The board of Pittsburgh Public Schools tonight approved a property tax increase of 2 percent that will yield $3 million for the school district but still leaves the district with a budget deficit.
The increase is 0.19 mills, which takes the millage rate from 9.65 mills to 9.84 mills.
One mill generates $1 of tax for each $1,000 of assessed property value.
The vote was 7-2, with board members Bill Isler and Sherry Hazuda voting no.
The district had gone more than a decade without raising the property tax rate until it raised the rate in 2013.
Mr. Isler said, "I just can't support it due to the fact it's two tax increases two years in a row."
He noted the board had declined to sell two closed school buildings and rescinded a vote to consider closing Pittsburgh Woolslair K-5 on the Lawrenceville-Bloomfield border, all moves that he thinks would have generated or saved money.
Board members Mark Brentley Sr., Regina Holley and Terry Kennedy spoke in favor of the increase.
Ms. Holley said that poor communities have been hurt by school closings.
"We cannot balance the budget off the backs of the poor people, the poor children and the poor communities in this school district," Ms. Holley said,
In December, the board approved a $529.1 million budget for calendar 2014, but received court permission to delay voting on the tax rate until this month because of the uncertainty caused by property tax assessment appeals.
The approved budget had a deficit of $17.4 million this year, without including the tax rate increase. In addition, district officials continue to work on ways to trim expenses.
The countywide property tax reassessment took effect in calendar 2013 while both commercial and residential taxpayers continued to appeal their new property values.
As a result of the appeals, the district ended 2013 with about $10.3 million less than it expected from property tax revenues. The appeals are not done yet.
The amount a school district can increase property taxes is limited by a state law known as Act 1. The increase approved tonight was the most allowed without a referendum.

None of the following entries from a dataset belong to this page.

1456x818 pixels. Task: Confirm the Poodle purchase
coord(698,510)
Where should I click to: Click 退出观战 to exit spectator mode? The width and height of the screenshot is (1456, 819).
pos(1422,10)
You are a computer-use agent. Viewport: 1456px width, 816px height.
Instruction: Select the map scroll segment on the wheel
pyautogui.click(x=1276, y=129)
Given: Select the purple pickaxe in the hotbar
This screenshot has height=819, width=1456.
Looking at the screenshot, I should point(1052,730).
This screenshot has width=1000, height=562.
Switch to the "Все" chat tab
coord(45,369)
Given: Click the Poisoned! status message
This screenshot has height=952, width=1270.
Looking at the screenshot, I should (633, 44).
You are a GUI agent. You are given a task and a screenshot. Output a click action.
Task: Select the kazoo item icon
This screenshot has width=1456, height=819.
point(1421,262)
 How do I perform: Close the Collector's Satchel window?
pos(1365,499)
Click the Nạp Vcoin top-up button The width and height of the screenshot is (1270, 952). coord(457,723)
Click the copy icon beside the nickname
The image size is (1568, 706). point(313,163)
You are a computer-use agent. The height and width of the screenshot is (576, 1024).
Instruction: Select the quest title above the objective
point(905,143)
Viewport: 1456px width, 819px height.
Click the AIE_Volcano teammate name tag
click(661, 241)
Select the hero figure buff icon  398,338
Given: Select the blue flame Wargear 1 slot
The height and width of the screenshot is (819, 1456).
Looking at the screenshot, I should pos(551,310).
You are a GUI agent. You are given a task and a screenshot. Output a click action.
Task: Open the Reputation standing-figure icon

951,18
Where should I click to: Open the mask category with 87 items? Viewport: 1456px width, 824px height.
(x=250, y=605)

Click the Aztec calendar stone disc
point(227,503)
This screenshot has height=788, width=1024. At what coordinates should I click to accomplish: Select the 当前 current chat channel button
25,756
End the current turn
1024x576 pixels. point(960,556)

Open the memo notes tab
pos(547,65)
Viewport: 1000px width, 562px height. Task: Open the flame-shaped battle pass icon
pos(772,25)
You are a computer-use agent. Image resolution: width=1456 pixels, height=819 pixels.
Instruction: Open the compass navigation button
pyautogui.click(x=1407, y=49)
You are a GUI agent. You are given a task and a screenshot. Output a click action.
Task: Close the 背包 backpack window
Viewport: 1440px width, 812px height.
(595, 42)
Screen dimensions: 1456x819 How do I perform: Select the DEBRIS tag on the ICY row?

After more than a decade of steady property taxes, the board for 2013 approved a tax increase of 0.16 mills, also the most allowed without a referendum. The earlier increase enabled the district to set up a $3 million escrow fund for appeals, but that has been exhausted.
The board also approved a homestead exemption tonight. The homestead exemption for 2014 is $29,131. For residents who apply, this amount can be deducted from the value of their primary home for tax purposes.
The amount of exclusion is based on the nearly $15.6 million the district will get from the state in gaming revenues.
The city announced today that tax bills for the city and the school district will be sent out Feb. 14.